■ What you should do ■
Across the listing that follows, establish how many lines contain the string "computer" and provide that number by itself.

Start of Data for review

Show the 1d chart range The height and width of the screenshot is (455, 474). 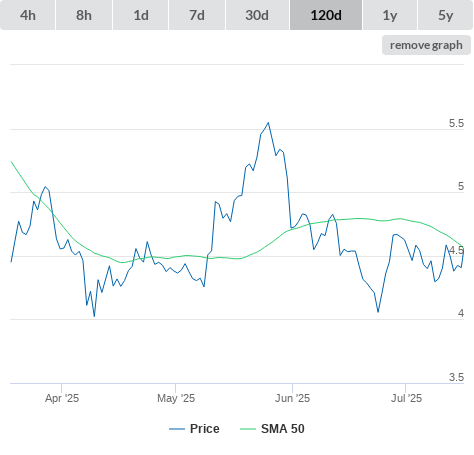coord(141,15)
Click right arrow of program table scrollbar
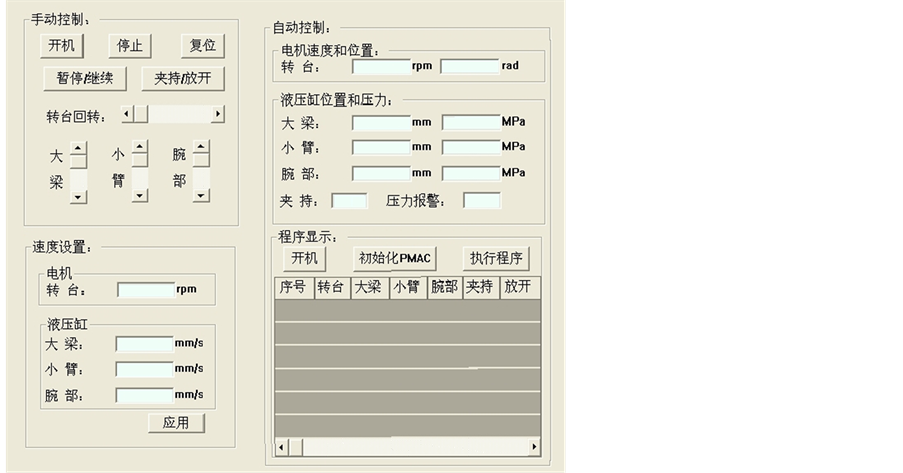 [534, 447]
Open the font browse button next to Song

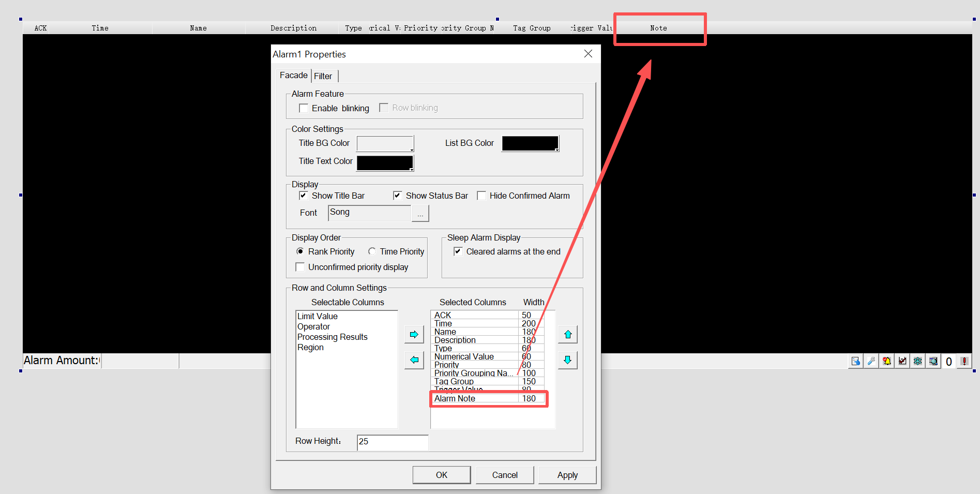coord(420,213)
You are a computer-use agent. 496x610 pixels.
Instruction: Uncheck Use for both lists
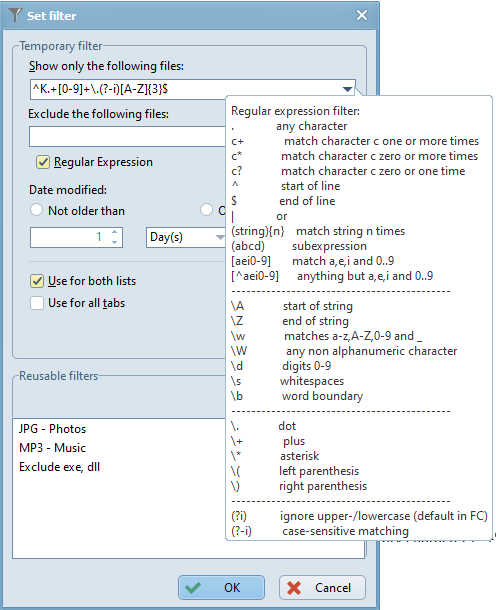tap(37, 281)
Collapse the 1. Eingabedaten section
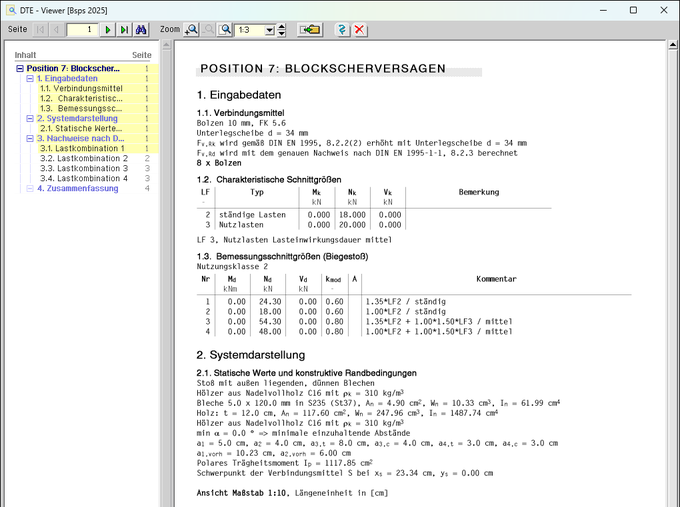 point(30,79)
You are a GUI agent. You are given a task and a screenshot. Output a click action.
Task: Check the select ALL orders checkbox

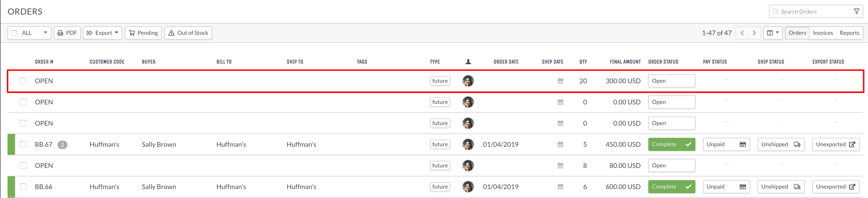(x=14, y=33)
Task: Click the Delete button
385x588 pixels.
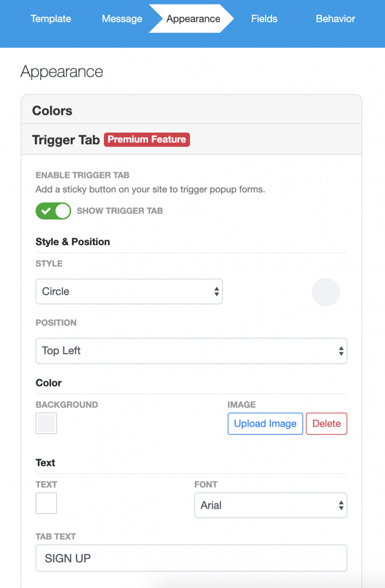Action: click(x=326, y=424)
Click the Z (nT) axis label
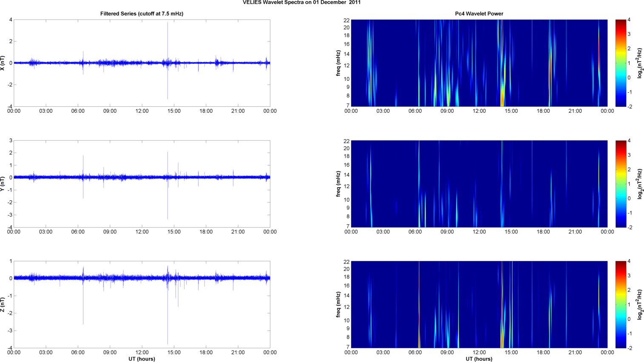This screenshot has width=644, height=362. 3,305
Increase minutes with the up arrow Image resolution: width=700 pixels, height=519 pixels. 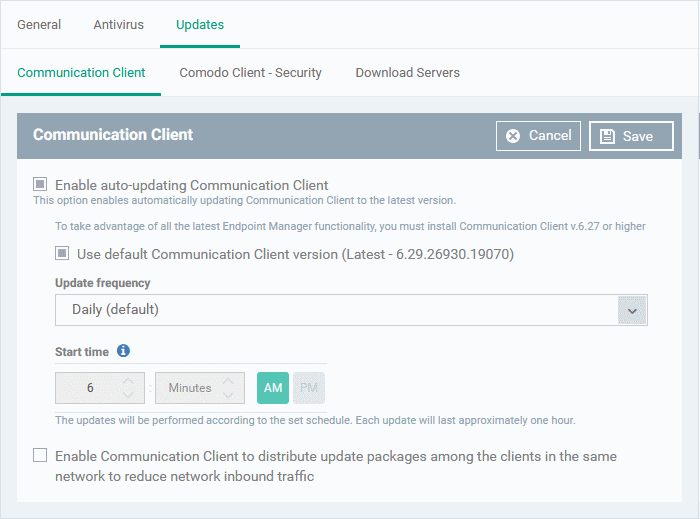coord(228,381)
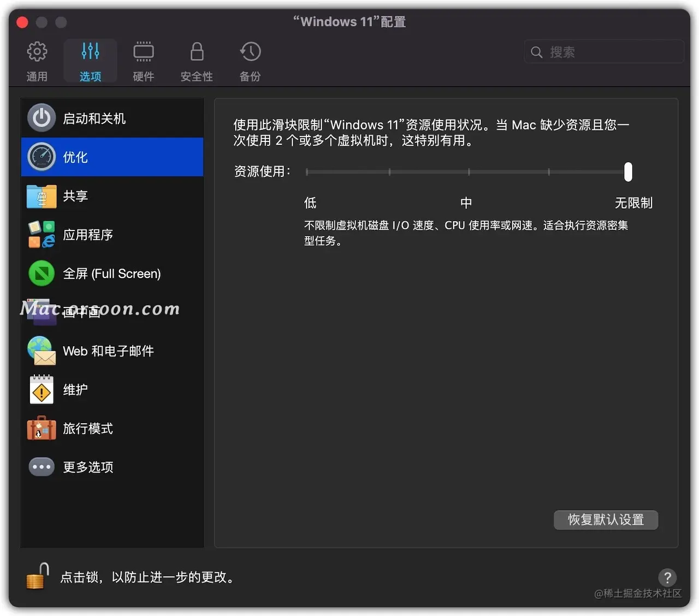Open the 旅行模式 suitcase icon entry
This screenshot has height=616, width=699.
pos(42,428)
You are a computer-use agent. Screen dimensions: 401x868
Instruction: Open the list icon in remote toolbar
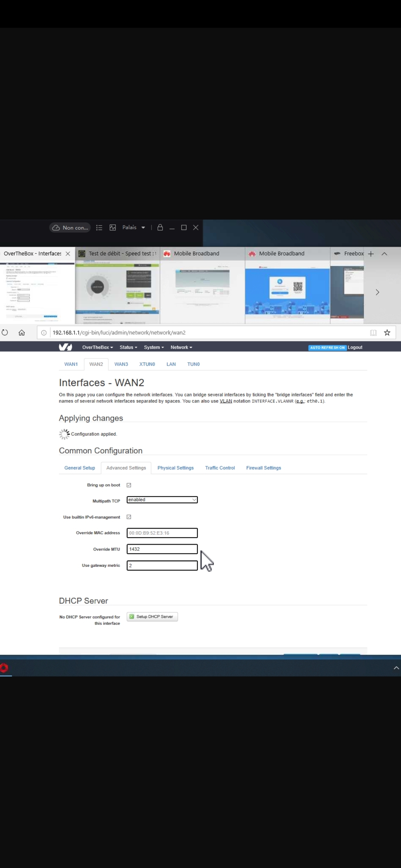(99, 227)
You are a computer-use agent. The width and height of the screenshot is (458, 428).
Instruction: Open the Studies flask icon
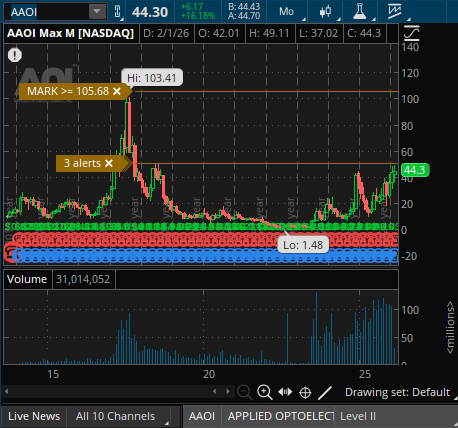[360, 12]
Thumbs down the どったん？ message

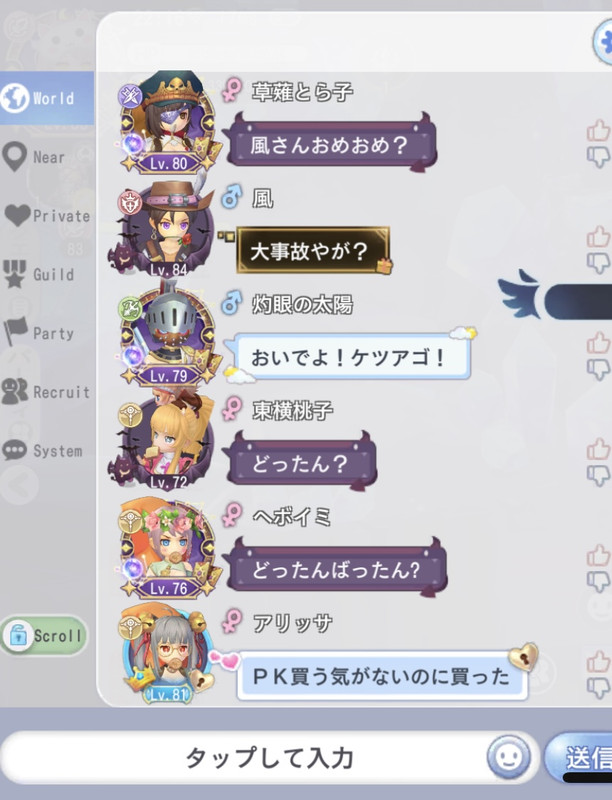click(598, 476)
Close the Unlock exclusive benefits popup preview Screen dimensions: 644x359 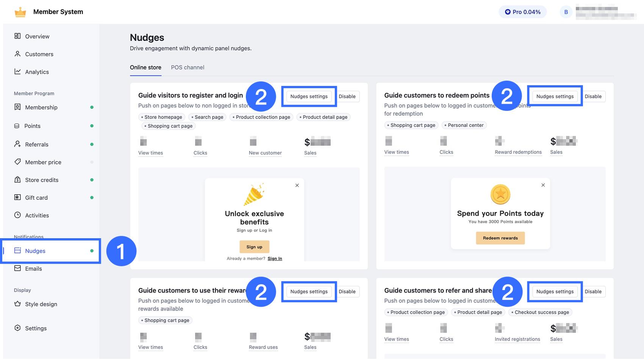(297, 185)
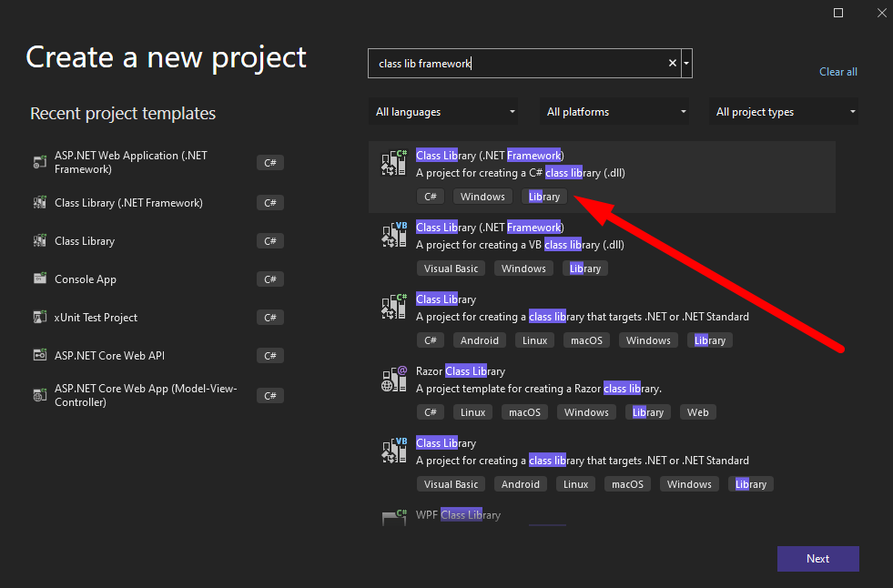Image resolution: width=893 pixels, height=588 pixels.
Task: Click the xUnit Test Project icon
Action: (39, 318)
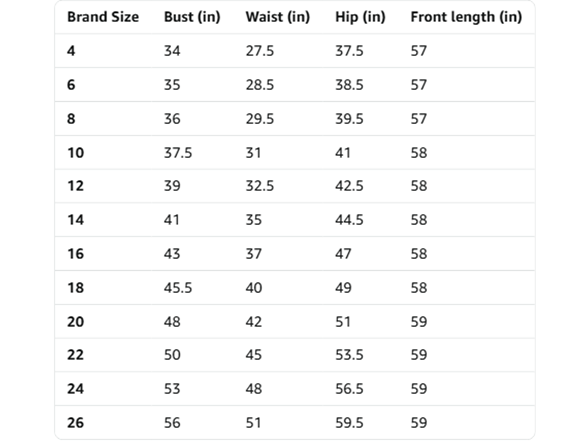Click the bust value 37.5
This screenshot has width=588, height=441.
[178, 153]
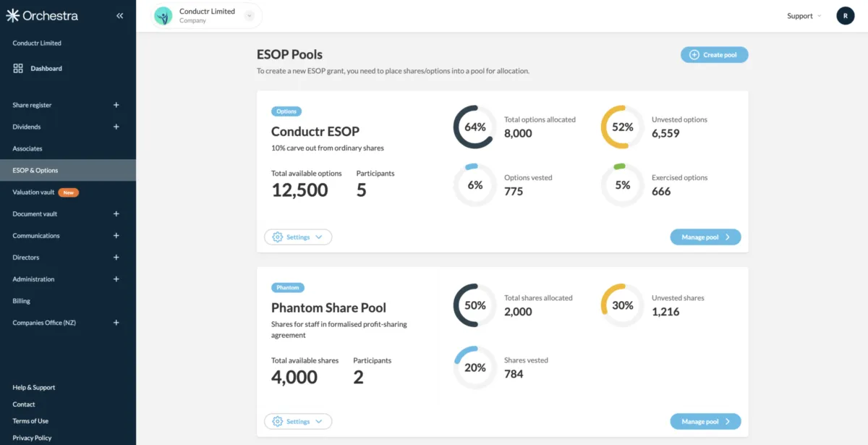Click plus icon beside Share register
The image size is (868, 445).
tap(116, 105)
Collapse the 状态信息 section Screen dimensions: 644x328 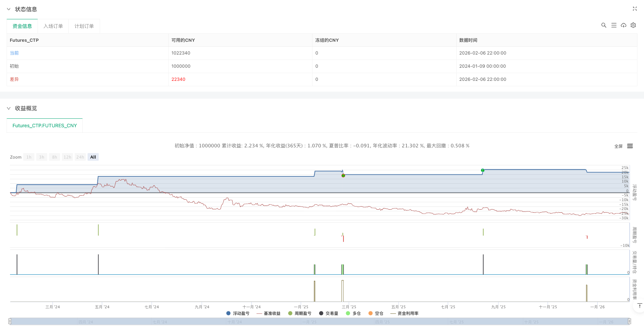click(8, 9)
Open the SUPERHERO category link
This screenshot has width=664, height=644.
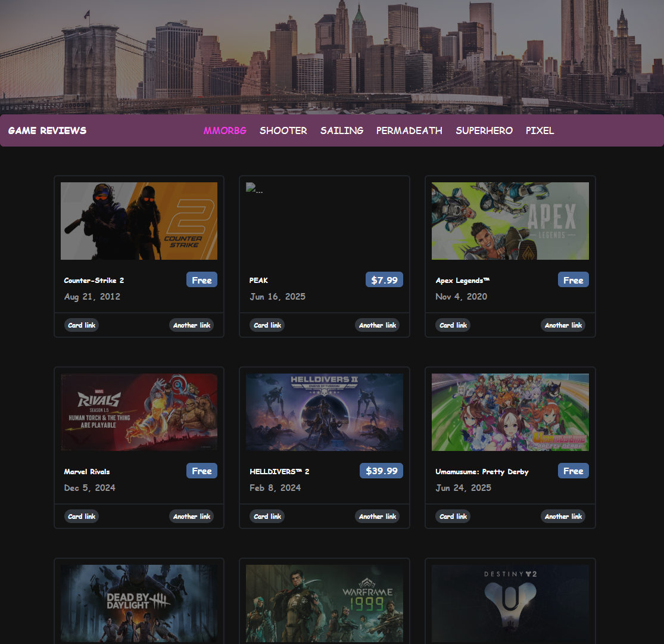[484, 130]
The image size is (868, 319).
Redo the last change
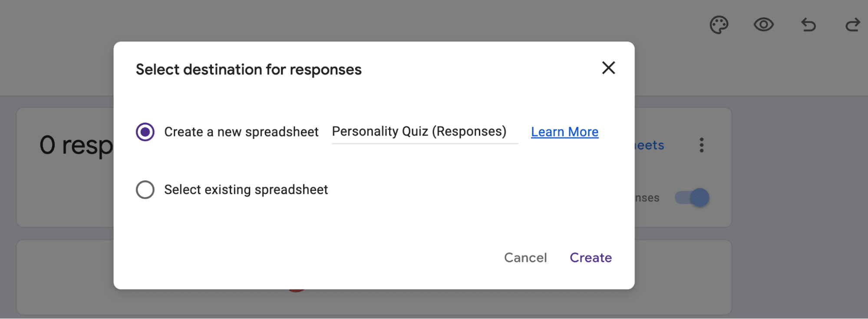(x=852, y=25)
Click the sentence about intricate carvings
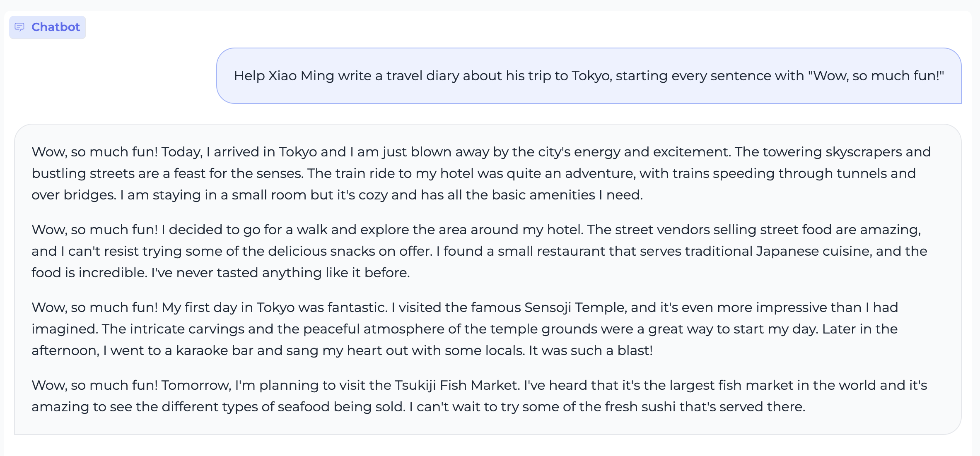The height and width of the screenshot is (456, 980). click(x=373, y=329)
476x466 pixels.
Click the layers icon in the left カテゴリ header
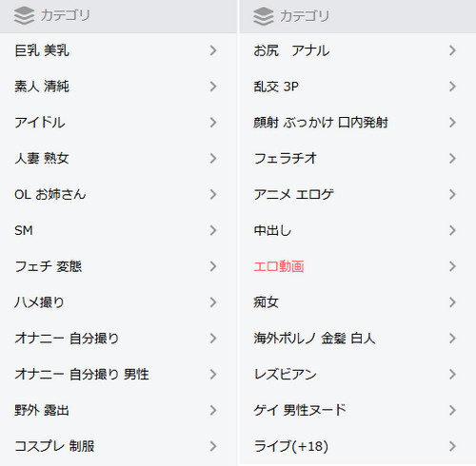tap(24, 15)
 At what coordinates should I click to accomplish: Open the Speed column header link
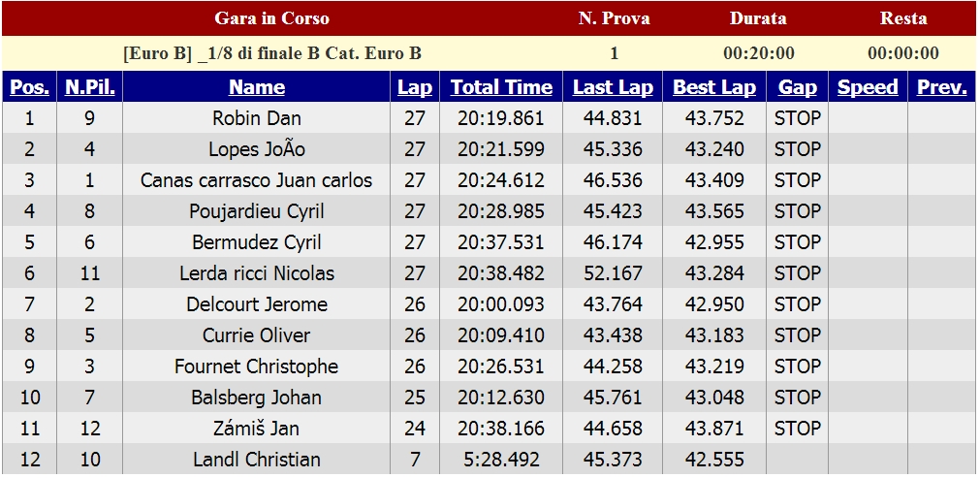868,87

End of Data for review

■ Response area ■
3